- **Task details**
Count the lines below that contain the word "page", and give only that number.

(Data extracts begins)

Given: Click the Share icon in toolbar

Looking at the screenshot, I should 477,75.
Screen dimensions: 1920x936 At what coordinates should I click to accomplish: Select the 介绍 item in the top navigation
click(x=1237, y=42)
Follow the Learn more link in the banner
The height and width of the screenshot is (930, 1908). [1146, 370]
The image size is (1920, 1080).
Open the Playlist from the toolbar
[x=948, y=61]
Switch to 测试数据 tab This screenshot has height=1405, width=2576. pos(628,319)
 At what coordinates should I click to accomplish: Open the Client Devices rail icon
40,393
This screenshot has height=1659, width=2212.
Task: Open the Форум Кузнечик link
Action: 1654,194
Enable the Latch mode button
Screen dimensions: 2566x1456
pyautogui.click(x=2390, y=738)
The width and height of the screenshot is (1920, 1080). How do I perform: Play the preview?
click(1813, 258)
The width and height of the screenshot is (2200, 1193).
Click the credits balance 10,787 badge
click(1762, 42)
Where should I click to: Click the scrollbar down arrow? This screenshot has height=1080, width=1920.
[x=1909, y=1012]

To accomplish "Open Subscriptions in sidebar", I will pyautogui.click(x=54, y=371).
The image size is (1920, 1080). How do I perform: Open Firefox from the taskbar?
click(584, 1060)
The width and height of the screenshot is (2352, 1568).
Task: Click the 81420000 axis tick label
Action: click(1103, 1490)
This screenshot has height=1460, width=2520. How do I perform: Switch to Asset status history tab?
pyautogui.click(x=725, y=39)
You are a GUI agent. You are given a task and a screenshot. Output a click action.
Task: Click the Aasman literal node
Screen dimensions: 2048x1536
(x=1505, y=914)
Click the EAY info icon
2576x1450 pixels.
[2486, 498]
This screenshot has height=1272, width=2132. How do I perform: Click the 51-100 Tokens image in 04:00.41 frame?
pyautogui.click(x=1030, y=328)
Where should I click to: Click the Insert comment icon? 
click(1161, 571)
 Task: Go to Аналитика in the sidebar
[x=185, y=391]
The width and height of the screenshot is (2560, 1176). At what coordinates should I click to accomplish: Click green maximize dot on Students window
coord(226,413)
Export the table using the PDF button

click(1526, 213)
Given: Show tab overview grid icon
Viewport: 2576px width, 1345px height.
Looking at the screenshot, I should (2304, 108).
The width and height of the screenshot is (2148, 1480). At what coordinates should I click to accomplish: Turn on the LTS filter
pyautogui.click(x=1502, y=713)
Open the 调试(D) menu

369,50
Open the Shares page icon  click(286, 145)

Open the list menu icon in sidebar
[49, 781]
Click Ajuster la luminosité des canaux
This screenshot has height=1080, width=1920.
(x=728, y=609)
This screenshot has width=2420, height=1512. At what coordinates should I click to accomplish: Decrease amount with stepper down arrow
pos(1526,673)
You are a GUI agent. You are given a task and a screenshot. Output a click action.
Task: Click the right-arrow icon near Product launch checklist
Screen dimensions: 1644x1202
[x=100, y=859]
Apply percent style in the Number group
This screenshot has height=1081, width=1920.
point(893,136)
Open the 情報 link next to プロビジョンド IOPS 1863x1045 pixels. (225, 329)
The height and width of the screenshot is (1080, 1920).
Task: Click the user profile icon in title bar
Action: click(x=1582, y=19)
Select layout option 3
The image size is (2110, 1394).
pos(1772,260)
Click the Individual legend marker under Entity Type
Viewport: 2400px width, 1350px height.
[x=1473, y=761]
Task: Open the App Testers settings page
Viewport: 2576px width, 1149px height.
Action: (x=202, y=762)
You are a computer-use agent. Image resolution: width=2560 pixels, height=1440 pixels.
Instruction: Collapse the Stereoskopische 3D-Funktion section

(Data extracts ends)

- **Exercise output**
2